The first step in this command processes each of the columns P?P? to find the standard deviation of the values for each page. In the second step, sddscollapse is used to throw out the column information and convert the parameters into columns. Each row in the output of sddscollapse corresponds to a page in the input. Hence, we can now use the -process option of sddsprocess to work on the standard deviations. In this case, we find the maxima and averages of the standard deviations across pages. Note that we are always performing operations independently for data pertaining to each of the original columns.
Notice the use of the UNIX tee command to make a copy of the data before piping it into sddsprintout. We can use this copy for another step of analysis. Suppose that we now want to plot the average and maximum standard deviations as a function of the name of the originating column. We know that the parameters we are interested in have names like P1P1StDevAve, P1P1StDevMax, etc. If we use sddscollapse again, we can convert these parameters into columns. The file at this point has only a single data page and a single row in that page, and contains two columns for each column of the original file. We'd like to rearrange the data so that we have a column containing the name of the original column, a column of averages of standard deviations, and a column of maxima of standard deviations. Here's how to do it:
sddscollapse tSamp2.proc1 -pipe=out
\
| sddscollect -pipe=in tSamp2.proc2
\
-collect=suffix=StDevAve
\
-collect=suffix=StDevMax
sddsplot -column=Rootname,StDev???
-graph=line,vary \
-legend
tSamp2.proc2
We've now performed processing of the original data through two levels. I.e, we've processed the processing. We can keep doing this. For example, suppose you wanted to know the median and maximum of the "StDevMax" values, as well as the name of the original column for which the StDevMax was greatest. You'd find these as follows:
sddsprocess tSamp2.proc2 -pipe=out
\
-process=StDevMax,median,%sMedian
-process=StDevMax,max,%sMax
\
-process=StDevMax,max,%sMaxSigName,func=Rootname,posi
\
| sddsprintout -pipe
-parameter=StDevMax*
It is hard to do much more processing with this dataset, but imagine that we had a number of data sets of the same type. We could process each of them as above, then combine them to continue the processing. For example, we might want to find out which was the noisiest signal for each dataset, or plot the value of that signal against some parameter that varies between datasets (e.g., the time of acquisition). The combining of datasets is accomplished using the program sddscombine.

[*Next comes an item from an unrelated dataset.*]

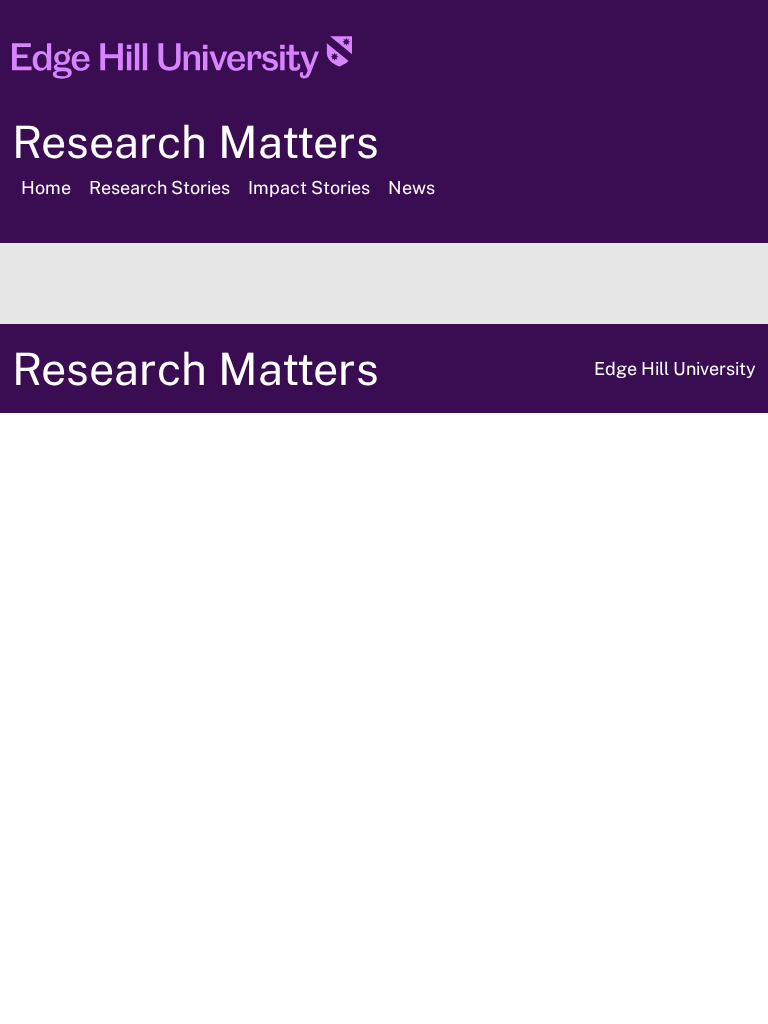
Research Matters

I hope it is apparent from this discussion that SDDS can be used to perform very complex, multi-level processing and reduction of data. This kind of data processing is frequently used in dealing with data from experiments at APS. Most often, the processing is performed by scripts, as it is easier to keep track of the many levels of analysis that way. The "for" and "foreach" looping commands that are found in script languages like csh, bash, and tcl are very useful in this context.